Em quinto lugar, só se pode falar de tolerância onde ela é praticada
voluntariamente e não é coagida, pois de outro modo estaríamos no plano do
"suportar" ou "aturar" certas coisas que se rejeita, mas contra as quais se é
impotente.
Em sexto, pode-se distinguir entre tolerância como uma prática (de um Estado,
por exemplo) e como uma atitude ou mesmo uma virtude, a qual chamamos de
aceitação
***. A primeira pode estar presente em uma sociedade sem a última.
V
Baseado nessas seis características centrais do conceito de tolerância, é
possível desvelar diferentes concepções do termo, aplicáveis no contexto de uma
comunidade política em que os cidadãos estão divididos por profundas diferenças
culturais e religiosas. Para os atuais propósitos, destacarei duas dessas
concepções, cada uma delas implicando um diferente modo de demarcar os limites
da tolerância13.
De acordo com a primeira concepção, que chamo de concepção como permissão, a
tolerância é uma relação entre uma autoridade ou uma maioria e uma minoria
dissidente, "diferente". Tolerância significa, então, que a autoridade (ou
maioria) concede uma permissão qualificada aos membros da minoria para viverem
de acordo com suas crenças, na condição de que a minoria aceite a posição
dominante da autoridade (ou maioria). Contanto que a expressão de suas
diferenças permaneça dentro de limites, isto é, um assunto "privado", e
contanto que não reivindiquem status público e político iguais, eles podem ser
tolerados tanto em termos pragmáticos como de princípio - em termos pragmáticos
porque essa forma de tolerância é considerada a menos custosa de todas as
alternativas possíveis e não perturba a paz civil e a ordem conforme o grupo
dominante a define (ao contrário, contribui para a mesma); e em termos de
princípio porque se considera moralmente errado (e, de todo modo, infrutífero)
forçar as pessoas a abandonarem certas crenças ou práticas arraigadas.
Essa concepção como permissão é aquela clássica, que encontramos em muitos
documentos históricos e precedentes ilustrativos da política de tolerância
(tais como o Edito de Nantes de 1598) e que - de modo considerável - ainda
informa nossa compreensão do termo. Tolerância significa aqui que a autoridade
ou maioria que detém o poder de dificultar as práticas de uma minoria não
obstante a "tolera", ao passo que a minoria aceita sua posição de dependência.

* Material fornecido:
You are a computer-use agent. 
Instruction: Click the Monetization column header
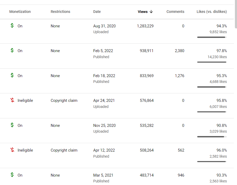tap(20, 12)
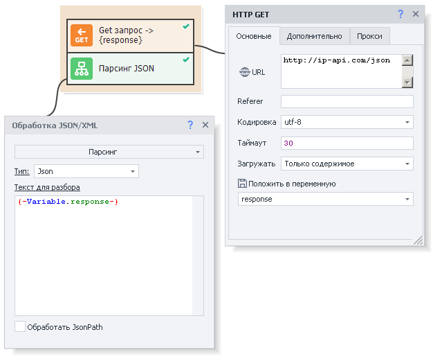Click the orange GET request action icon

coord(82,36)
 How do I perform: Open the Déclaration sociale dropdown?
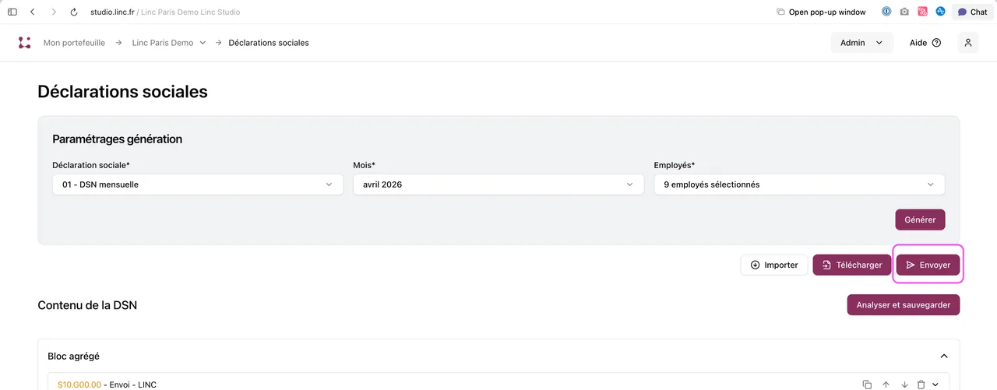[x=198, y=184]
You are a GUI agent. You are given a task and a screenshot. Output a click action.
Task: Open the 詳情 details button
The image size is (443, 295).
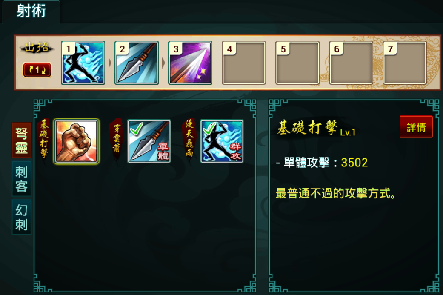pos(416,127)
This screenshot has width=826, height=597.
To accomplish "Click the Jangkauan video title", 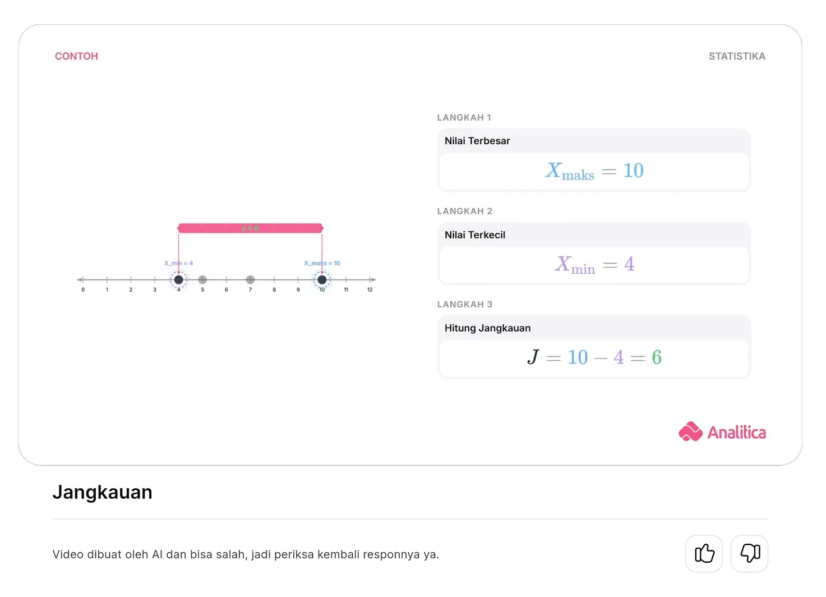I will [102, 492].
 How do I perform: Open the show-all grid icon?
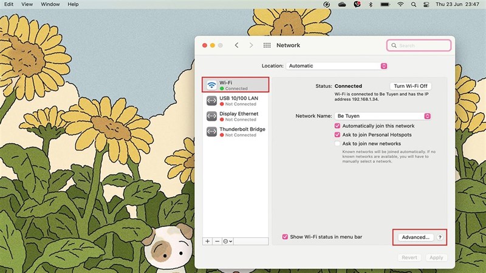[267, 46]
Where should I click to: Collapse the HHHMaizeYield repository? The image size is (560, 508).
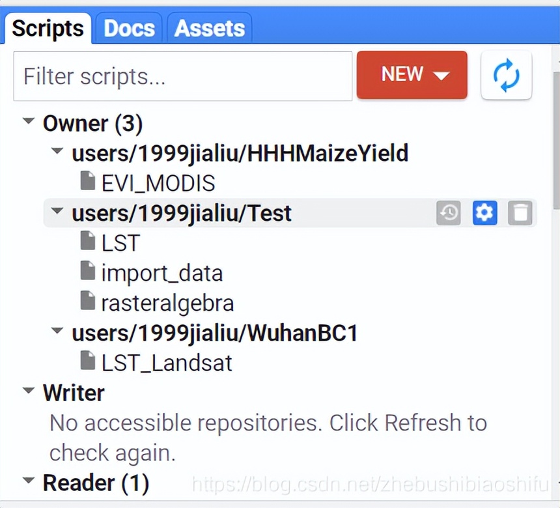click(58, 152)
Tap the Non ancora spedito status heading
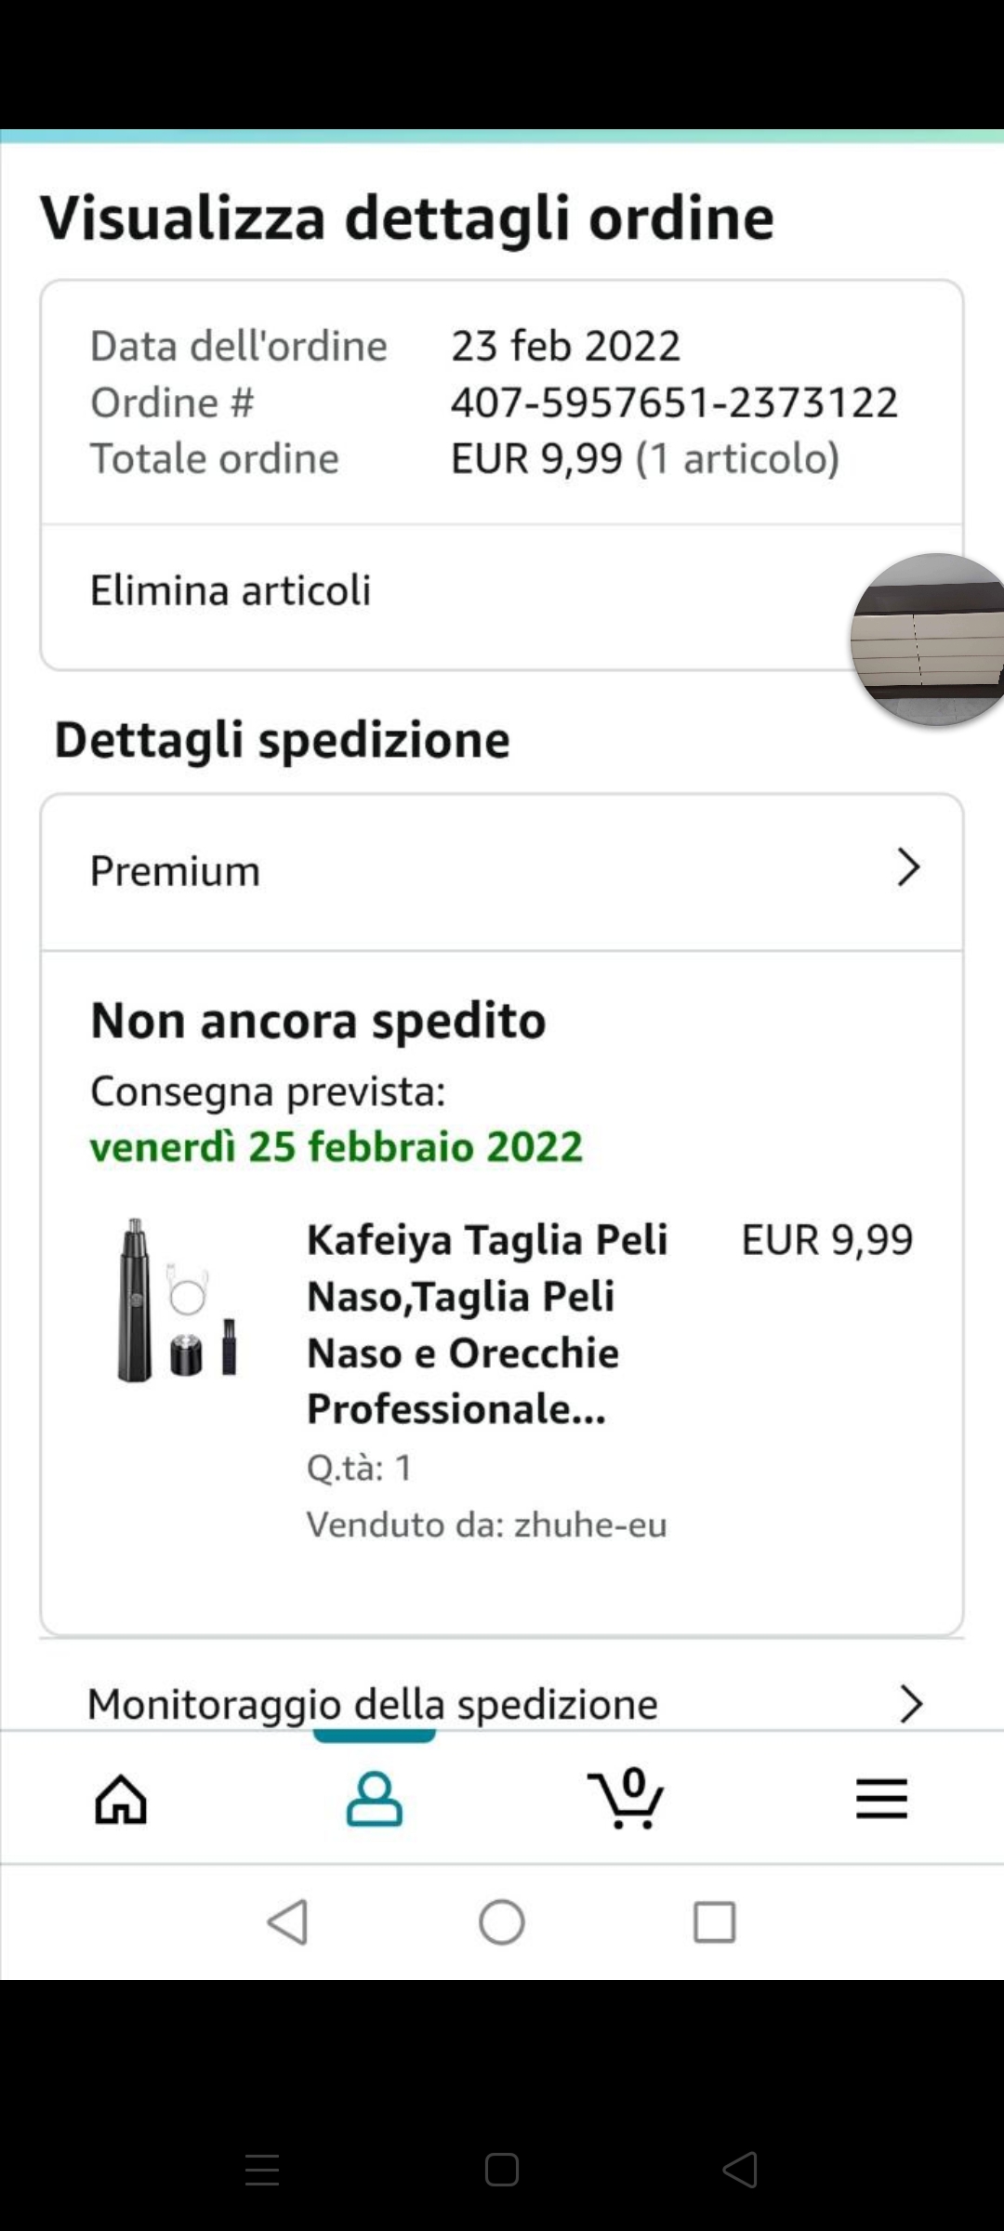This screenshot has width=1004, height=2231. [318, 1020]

---

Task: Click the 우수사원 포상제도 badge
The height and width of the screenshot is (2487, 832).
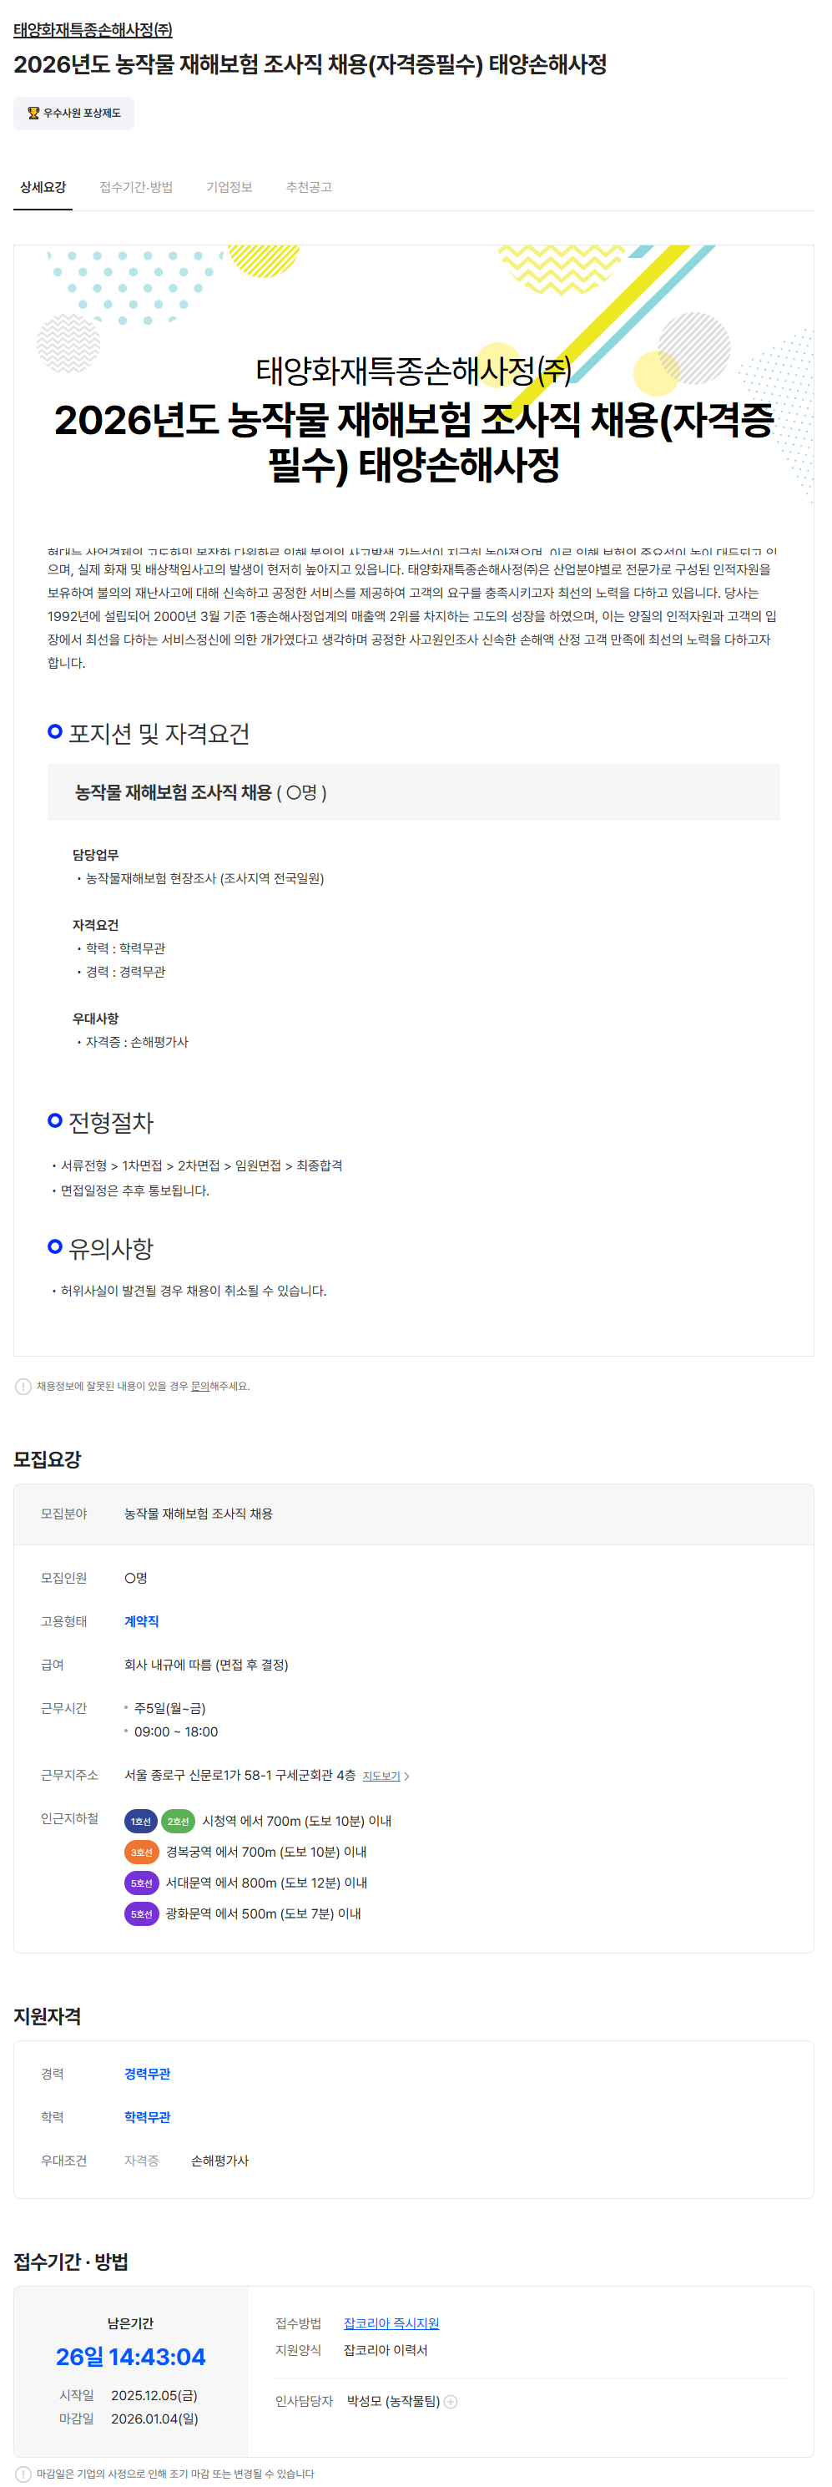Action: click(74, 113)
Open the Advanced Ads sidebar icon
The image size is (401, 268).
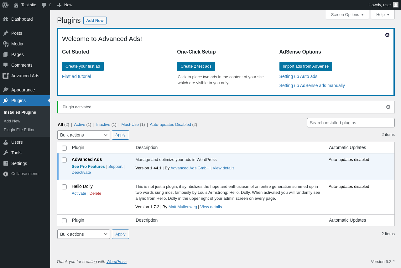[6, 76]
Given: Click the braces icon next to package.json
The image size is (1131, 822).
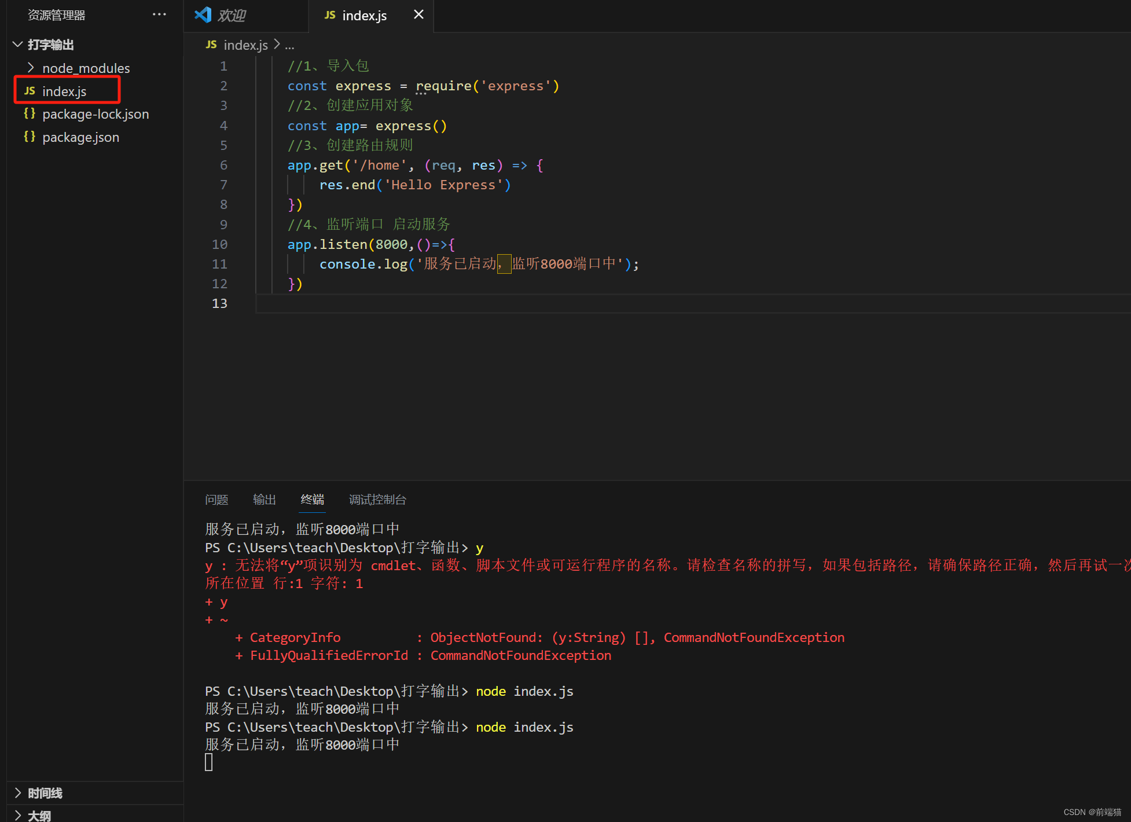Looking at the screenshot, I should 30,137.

* Instruções e requisitos:
Responda com base no texto sobre tolerância:
1. Segundo o texto, só se pode falar de tolerância onde ela é praticada de que modo?
2. Que nome recebe a primeira concepção de tolerância destacada?
3. Que documento histórico é citado como exemplo dessa concepção?
Os registros não têm nenhum papel nesta atividade.

* Resolução da tarefa:
1. De modo voluntário, sem ser coagida.
2. Concepção como permissão.
3. O Edito de Nantes de 1598.